Esta semana, en el contexto de la temporada electoral, se anunció el lanzamiento de un movimiento denominado “Que se vaya”, encabezado por algunos políticos, intelectuales, artistas y demás miembros de la sociedad civil, el cual pretende exigir la renuncia del presidente Enrique Peña. Ciertamente, la viabilidad legal de que la protesta derive en la dimisión del mandatario es igual a cero, sus proponentes indican como su objetivo primordial medir la magnitud del clamor popular a favor de la salida de Peña. Ante un escenario donde la popularidad del presidente ha caído drásticamente y su persona ha sido cuestionada, entre otras cosas, por no entender la dimensión del problema de corrupción, conflictos de interés y demás vicios estructurales del sistema político mexicano, espasmos como la iniciativa mencionada son frecuentes, aunque no del todo representativos, ni mucho menos factibles. Del mismo modo, Peña no ha sido ni el primero ni el último presidente que escuchará gritos a favor de su destitución.

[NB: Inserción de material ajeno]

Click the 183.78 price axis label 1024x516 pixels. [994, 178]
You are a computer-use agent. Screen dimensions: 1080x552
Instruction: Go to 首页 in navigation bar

No es novedoso el tema de buscar construir una herramienta de rendición de cuentas y control constitucional ciudadano donde la consecuencia final fuese la salida del titular del Ejecutivo federal, en caso de una mala gestión. El más reciente y plausible antecedente de esto fue la presencia de la figura de la revocación de mandato en los debates de la inconclusa Reforma del Estado promovida en 2007. Ahora bien, aunque los mecanismos de democracia directa suenan muy bien como opciones de empoderamiento de la ciudadanía, la experiencia de su incipiente aplicación en México no ha sido la más halagüeña, sin mencionar la complejidad implícita en diseñar una figura constitucional tan poderosa como la revocación de mandato. Discutir la revocación de mandato se halla intrínsecamente relacionado con la madurez de las instituciones democráticas y el grado de legitimidad de la autoridad. Cuando casi dos terceras partes de los votantes no lo hicieron a favor de quien resultó elegido Presidente de la República, y que ese porcentaje aumenta al tomar en cuenta los números de quienes no acudieron a las urnas, la legitimidad democrática queda como un endeble recurso retórico. En el mismo tenor, la representatividad popular encarnada en el Poder Legislativo también padece una crisis de legitimidad. Esto no es menor, ya que, por ejemplo, en el caso de un control constitucional como la revocación de mandato, correspondería a los legisladores definir quién convoca el proceso, cuál sería el porcentaje de votos necesario para su procedencia, quién se encargaría de la certificación de requisitos, cuándo serían los tiempos, y demás detalles. Estas, de por sí, no son cuestiones sencillas de establecer en la teoría, mucho menos lo son al momento de llevarlas a la realidad. Incluso, al echar un vistazo a aquellas naciones o jurisdicciones donde existe la figura, tampoco queda muy claro cuál pudiera ser un modelo de aplicación óptima en un país tan desordenado institucionalmente como México.
Lo deseable en una democracia como la mexicana es el fortalecimiento de sus instituciones y, por supuesto, la creación de herramientas de rendición de cuentas que disuadan la incorrecta gestión pública. No obstante, tampoco es deseable la sacralización de los mecanismos de democracia directa como una panacea apostólica derivada, en teoría, de la soberanía popular. El discurso de la desestabilización es un modus operandi muy socorrido, sobre todo en países donde la consolidación de la legitimidad de las autoridades ha sido dada por hecho y, por momentos, desestimada e ignorada. Ciertamente, es muy probable que los paladines del impulso a la revocación de mandato sepan bien de lo inviable de su esfuerzo. A pesar de ello, su producto es atractivo para ciertos sectores de la población y su potencial viral en la extensa gama virtual de redes sociales es casi ilimitado e incontrolable, aunque inocuo en términos reales. La autoridad también parece estar consciente de ello y, por ende, no le preocupa del todo. Sin embargo, con independencia a que una u otra inconformidad popular sea atendible, o de que determinada acción de protesta culmine o no en alguna consecuencia jurídica, valdría la pena que tanto el gobierno federal, como los actores políticos en general, sí concentraran sus energías en una cosa: la reconstrucción de la confianza en las instituciones del Estado.
Esa es la clave: sin un Estado percibido como legítimo y susceptible de cumplir sus funciones medulares, el país no podrá prosperar en el largo plazo. Aunque los asuntos cotidianos parecen abrumadores, el corazón del problema del país no es el crimen ni las drogas sino la ausencia de un sistema de gobierno funcional y capaz de lidiar con las necesidades de un país moderno. Esta ausencia, y su consecuente falta de legitimidad, se va a exacerbar este año cuando, previsiblemente, el partido del gobierno logre una presencia mayor a la que la opinión pública supone en las elecciones. Esas paradojas, lejos de mostrar a un gobierno fuerte, evidencian la debilidad del sistema político en su conjunto.